O rei póde escolhêr juízes entre a classe dos bráhmanes, e até entre as dos kchatriás e a do vaysiás, mas nunca entre os çudras.
Se bem que estas palavras çudras, vaysiás, kchatriás, bráhmanes, não encerrem mistérios para quem tenha alguma notícia do sistema das castas indianas, afigura-se-nos que não virá fóra de ponto uma ligeira explanação do assunto, visto como os vicios capitais da penalidade indiana estão subordinados ao sistema das castas.
*IV*
Como é sabido, a velha civilização indiana tinha por bases o sistema das castas e o dogma da transmigração das almas.
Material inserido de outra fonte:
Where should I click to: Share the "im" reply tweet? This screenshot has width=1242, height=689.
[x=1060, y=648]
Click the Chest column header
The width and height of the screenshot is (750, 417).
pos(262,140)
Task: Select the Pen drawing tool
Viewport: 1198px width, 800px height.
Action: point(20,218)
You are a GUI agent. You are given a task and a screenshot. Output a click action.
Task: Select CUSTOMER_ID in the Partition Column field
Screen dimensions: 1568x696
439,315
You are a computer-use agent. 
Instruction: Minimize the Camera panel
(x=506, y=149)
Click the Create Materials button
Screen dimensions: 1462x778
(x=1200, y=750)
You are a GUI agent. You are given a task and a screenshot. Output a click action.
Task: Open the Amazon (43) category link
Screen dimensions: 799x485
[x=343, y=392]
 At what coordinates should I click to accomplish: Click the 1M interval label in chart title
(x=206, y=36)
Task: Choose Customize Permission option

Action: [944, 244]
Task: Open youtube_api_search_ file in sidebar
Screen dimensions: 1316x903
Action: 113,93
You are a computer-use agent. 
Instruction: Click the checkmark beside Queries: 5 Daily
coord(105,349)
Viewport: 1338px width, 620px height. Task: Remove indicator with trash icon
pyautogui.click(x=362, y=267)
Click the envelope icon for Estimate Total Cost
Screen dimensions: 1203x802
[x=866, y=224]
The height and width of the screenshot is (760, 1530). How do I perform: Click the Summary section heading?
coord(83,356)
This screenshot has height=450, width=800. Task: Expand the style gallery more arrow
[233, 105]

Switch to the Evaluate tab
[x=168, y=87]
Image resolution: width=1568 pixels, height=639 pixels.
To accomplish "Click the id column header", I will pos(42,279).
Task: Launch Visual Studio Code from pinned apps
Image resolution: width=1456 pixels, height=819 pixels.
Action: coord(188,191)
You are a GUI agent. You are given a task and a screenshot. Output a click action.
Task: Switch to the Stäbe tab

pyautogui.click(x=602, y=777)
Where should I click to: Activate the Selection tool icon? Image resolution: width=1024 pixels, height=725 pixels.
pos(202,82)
Pondo de lado este dogma, que é hoje alheio ao nosso intúito, não omittiremos uma explanação summária do sistema das castas.
O livro I do código refere que Brahmá, o deus supremo, o primeiro de todos os sêres, para povoar a terra produziu da sua bôca o bráhmane, do seu braço o kchatriá, da sua côxa o vaysiá e de seus pés o çudra.
Os çudras constituem a última classe, a servil; os vaysiás a terceira, a dos artistas e agricultores; os kchatriás a segunda, a dos militares e dos reis; e os bráhmanes a primeira, a sacerdotal.
Comquanto dos kchatriás sáiam os reis, o govêrno do país pertence de facto á casta sacerdotal, e a preponderancia brahmânica faz-se resentir em todos os monumentos que nos restam da civilização indiana, e até nos monumentos da antiguidade teocrática europeia.